By William A. Weathers
The Cincinnati Enquirer

        It's after midnight on a January weeknight. More than a dozen men are asleep on wooden benches or mats in the first-floor meeting area at the Drop-Inn Center.

        Not everybody is asleep. One man sporting a Tennessee Volunteers T-shirt is fighting and losing a battle to fall asleep while sitting on a bench.

        Another man, with a full gray beard, is carrying on a conversation with no one in particular.

        All of these men arrived too late to get one of the more-comfortable mattresses in the men's dormitory.

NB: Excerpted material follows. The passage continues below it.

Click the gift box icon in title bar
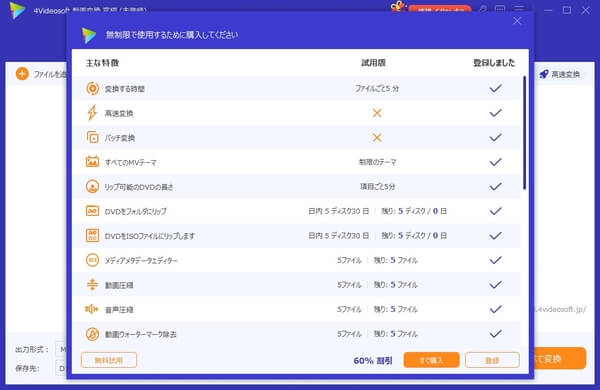 coord(398,7)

[photo] Glen Ward is a night shelter crew leader at the Drop-Inn Center in Over-the-Rhine.
(Mike Simons photo)
| ZOOM |
        Anyone who enters the homeless shelter in Over-the-Rhine on this night has to pass muster with Glen Ward, the night shelter crew leader on duty.

        “You need to be in before 10 o'clock,” Mr. Ward, a 47-year-old Over-the-Rhine resident, informed a steady stream of people who knock on the door after midnight seeking shelter from subfreezing temperatures. “That's our curfew for residents that don't work.”

        That's what he says, but on this night everyone who knocks gets to come in out of the cold.

        “We let all residents in, regardless, in the winter,” Mr. Ward said.

        As of midnight, 290 men and 10 women had sought shelter at the center on West 12th Street. The facility has room for about 400 men and 50 women.

Most have jobs
        Contrary to public perception, most of the people who stay at the center have jobs.

        “We try to encourage them to go out and seek employment,” Mr. Ward said. “About 75 percent work, including the labor pools.”

        Alcohol, drug and mental health problems make it difficult for the others to seek and hold a job. Mental health workers visit the center two or three times a week to assist these residents.

        Residents who work are re quired to give 50 percent of their earnings to the center so the money can be saved to provide them with a nest egg for a deposit and first month's rent once they land a regular job.

        Often, the success stories are short-lived.

        “The problem is the majority of them come back,” Mr. Ward said.

        Many have lived in the center “as long as me,” said Mr. Ward, who has worked at the center for nine years.
       

Stories are familiar
        Mr. Ward is well-equipped to understand and deal with the homeless and their problems. He knows from whence they come.

        More than nine years ago, he was homeless as the result of alcohol and drug problems. A chance meeting with the center founder and former director, the late Buddy Gray, at a City Hall demonstration directed him to the Drop-Inn Center. That led to referrals to agencies to help with his substance abuse problems.

        “In April, I'll be clean 10 years,” he said proudly.

        Not all of the homeless are substance abusers or ne'er-do-wells who don't want to work.

        “Anybody can become homeless,” Mr. Ward said. “It's the circumstances. You might get locked out for one night (by your spouse or roommate). You're homeless for one night.”